Vasovagal syncope is a fainting episode that can affect people of any age or gender and may be triggered by a host of factors. Luckily, there are no long-lasting effects from an episode of vasovagal syncope. Future episodes can be prevented by avoiding known triggers and recognizing the signs of an impending fainting spell, while medication can treat chronic cases.
Vasovagal syncope is fainting that occurs when the body overreacts to a trigger. The common condition affects young adults and children most often but can happen to anyone at any age. Men and women experience vasovagal syncope equally. It is usually harmless, does not require treatment, and does not signal an underlying condition in the brain or heart.
Vasovagal syncope occurs when the nervous system sends inappropriate signals through the body. Nerves help regulate blood pressure by constricting or dilating the vessels. Typically, the brain receives enough blood from this process, but when the nerves do not deliver the right signals, blood vessels dilate and the heart can slow down. Blood then pools in the legs, causing blood pressure to drop. The brain gets too little blood, and this results in a loss of consciousness.
Several factors can trigger this reaction in the body, including excessive heat, intense pain, dehydration, coughing, swallowing, urinating, or bowel movements. Intense emotions, prolonged exercise, standing for a long time, or the sight of a needle or blood can also be triggers. Someone who has experienced fainting in the past should actively avoid their personal triggers.

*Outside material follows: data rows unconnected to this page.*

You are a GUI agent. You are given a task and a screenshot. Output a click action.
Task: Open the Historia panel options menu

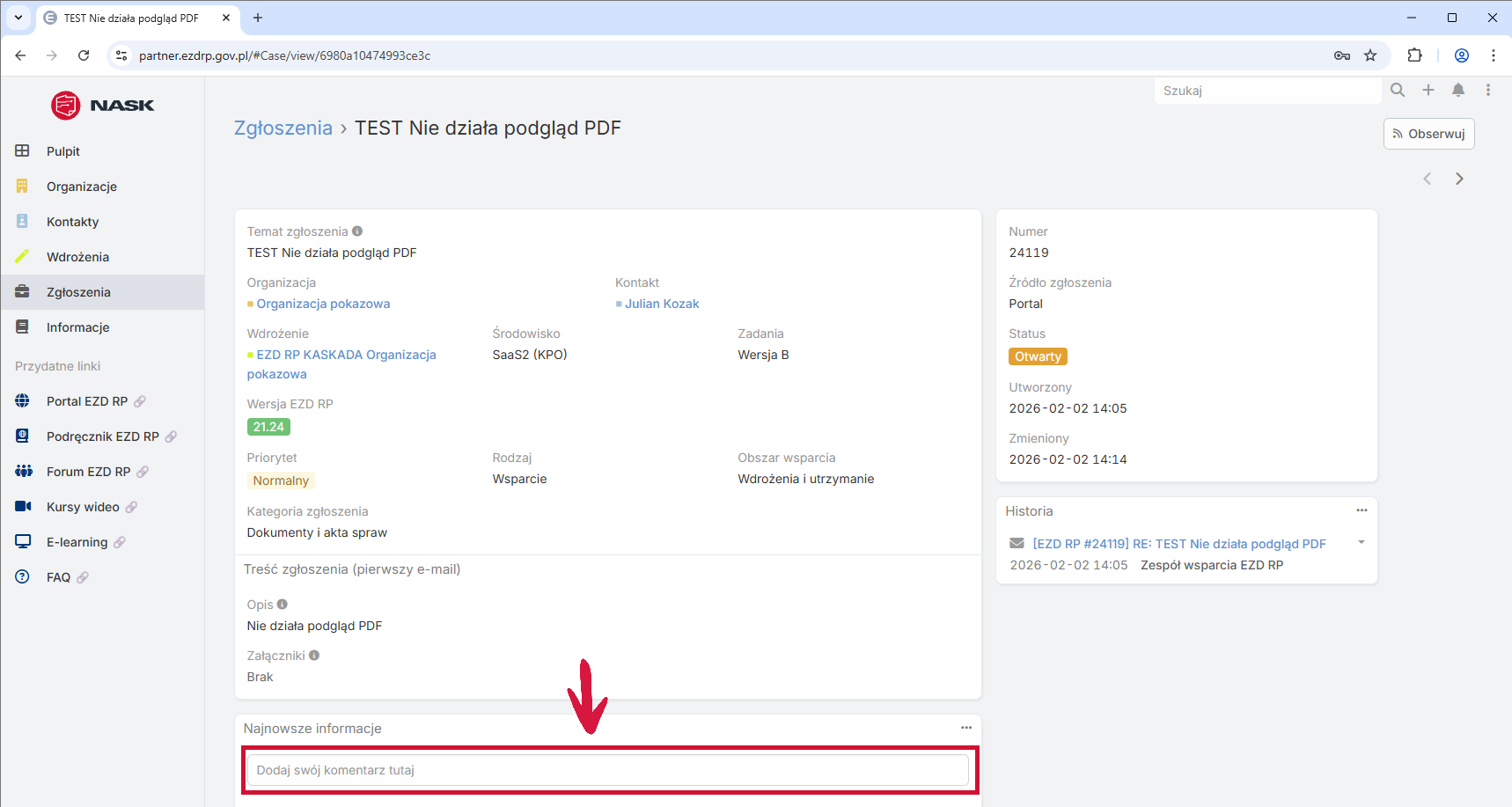(x=1362, y=510)
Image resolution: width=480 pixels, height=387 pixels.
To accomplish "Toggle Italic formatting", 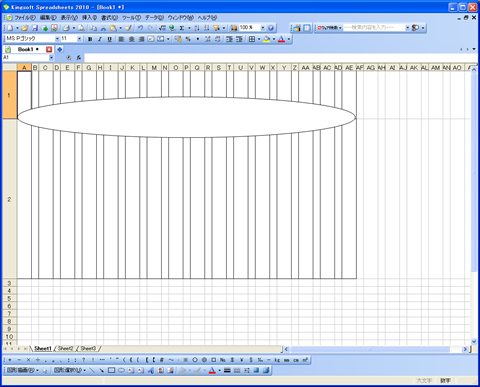I will tap(99, 39).
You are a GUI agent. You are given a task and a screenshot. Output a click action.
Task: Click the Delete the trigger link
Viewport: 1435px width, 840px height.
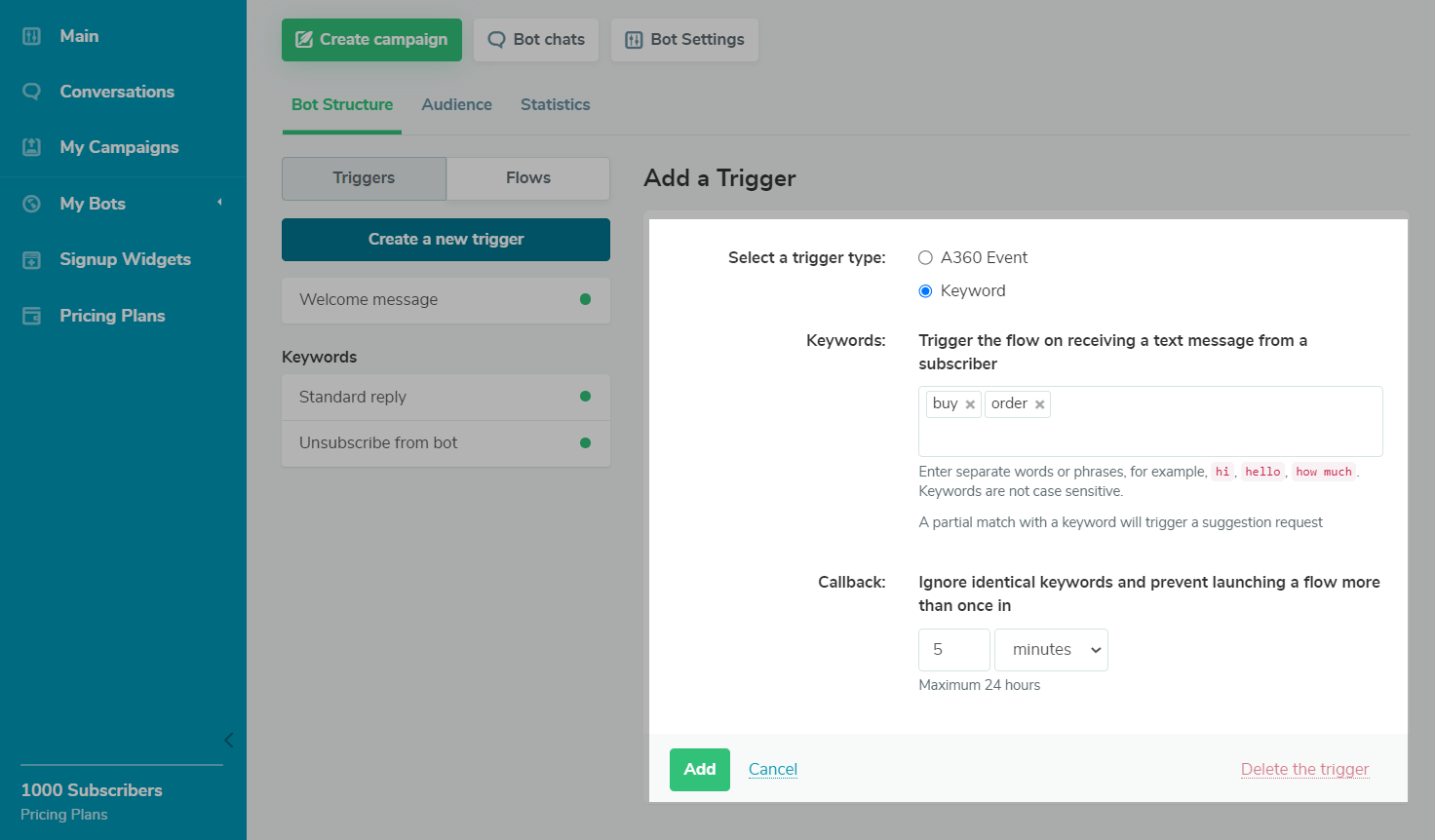[x=1304, y=770]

Several symptoms may show up prior to a vasovagal syncope episode, including lightheadedness, pale skin, tunnel vision, and yawning. Other signs that can occur are nausea, hot flashes, blurred vision, and a cold, clammy sweat. People who witness someone experiencing vasovagal syncope may notice that they have dilated pupils or a slow, weak pulse.
Avoiding triggers is the best way to prevent future fainting episodes. Some people who experience these episodes often can identify the preceding symptoms and take necessary measures such as lying down, which can prevent a fainting episode because it helps blood get to the brain, and ensures if the person does faint, he does not hurt him.

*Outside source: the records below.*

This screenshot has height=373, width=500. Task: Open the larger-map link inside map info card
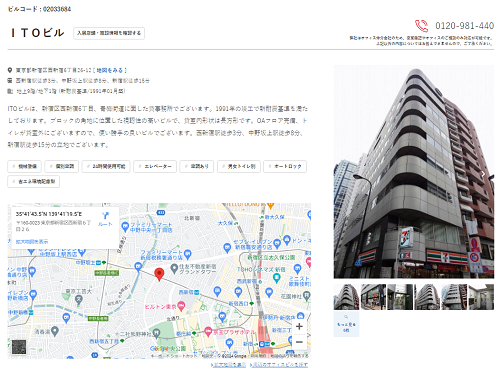pos(32,242)
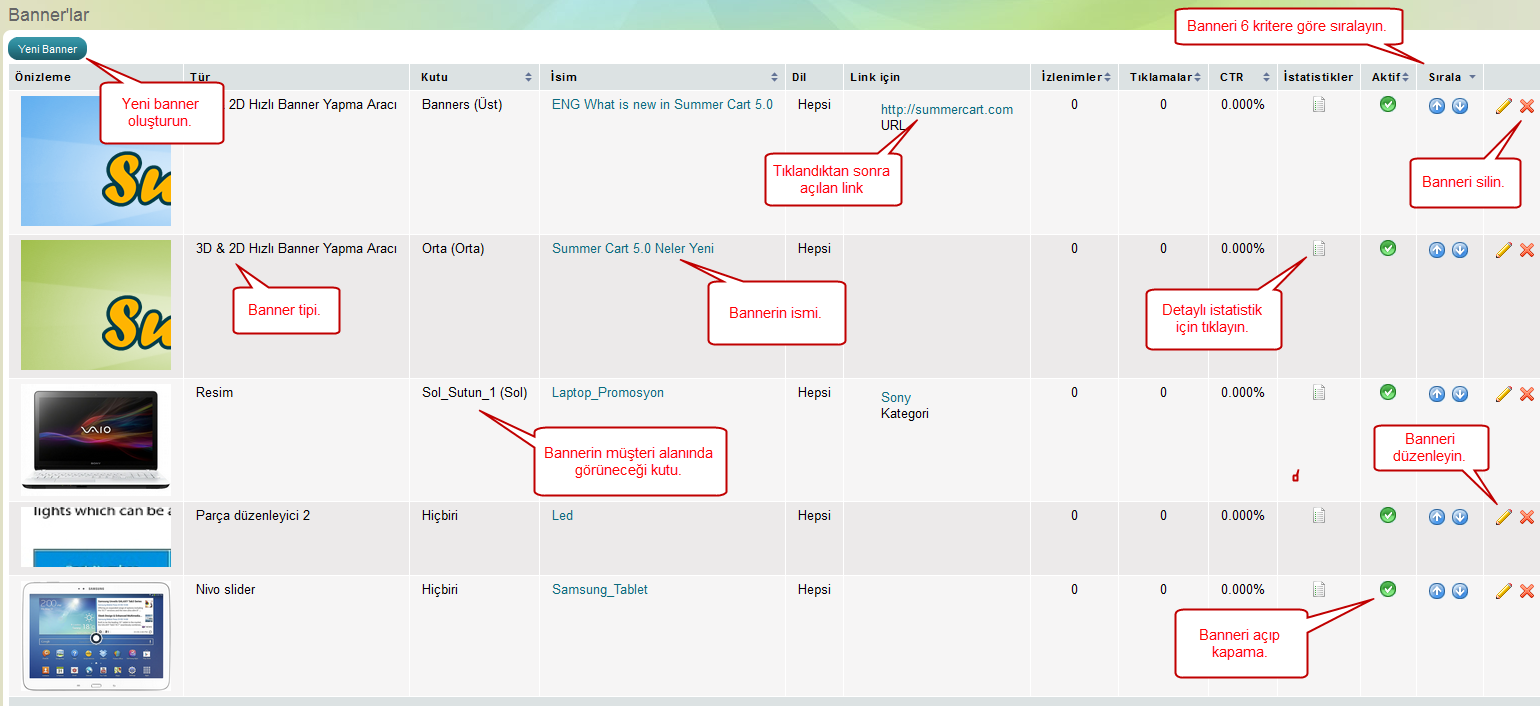Delete the Summer Cart 5.0 Neler Yeni banner
Screen dimensions: 1540x706
tap(1526, 250)
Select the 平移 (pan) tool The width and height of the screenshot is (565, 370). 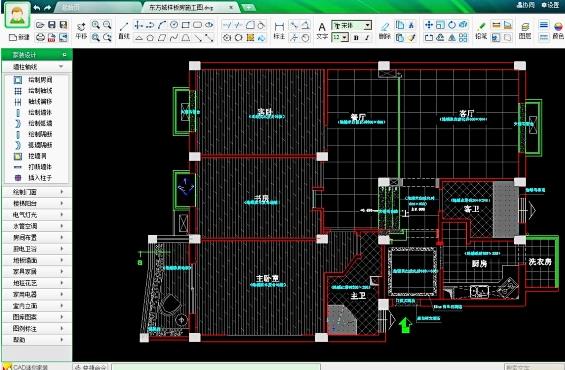(x=81, y=30)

When someone faints from vasovagal syncope, laying down restores the blood flow to the brain and the person should regain consciousness quickly. However, some people experience feelings of exhaustion or nausea after an episode. Most people experience vasovagal syncope once or twice in their lifetime, but others may have chronic fainting episodes that can occur for seemingly no reason.
Diagnosing vasovagal syncope centers on ruling out other conditions, especially heart conditions that can disturb blood flow to the brain. Testing may include an electrocardiogram to detect an irregular heartbeat and other cardiac problems, an echocardiogram to view the structures of the heart, or a stress test to determine how the body reacts during exercise. Blood tests may rule out anemia and other issues that can lead to fainting.
If everything appears normal after the first round of tests, the doctor may perform a tilt table test to monitor the body's response to postural changes. The person lies flat on their back on a table that changes positions, tilting at various angles. Machines monitor heart rhythm and blood pressure throughout the test to see if they are affected by body positioning changes.
Anyone who witnesses someone experiencing vasovagal syncope should try to help the person lay down with their legs elevated to help restore blood flow to the brain. People who have experienced vasovagal syncope should avoid triggers, stay hydrated, and wear compression stockings to prevent blood from pooling in the legs. They should also talk to their doctor about discontinuing any medications that lower blood pressure.
For people who have multiple episodes of vasovagal syncope, medication can help; they can increase blood pressue or moderate the nervous system response (using SSRIs). Corticosteroids increase sodium and, subsequently, fluid levels. These interventions are usually not recommended for people who experience rare or occasional fainting.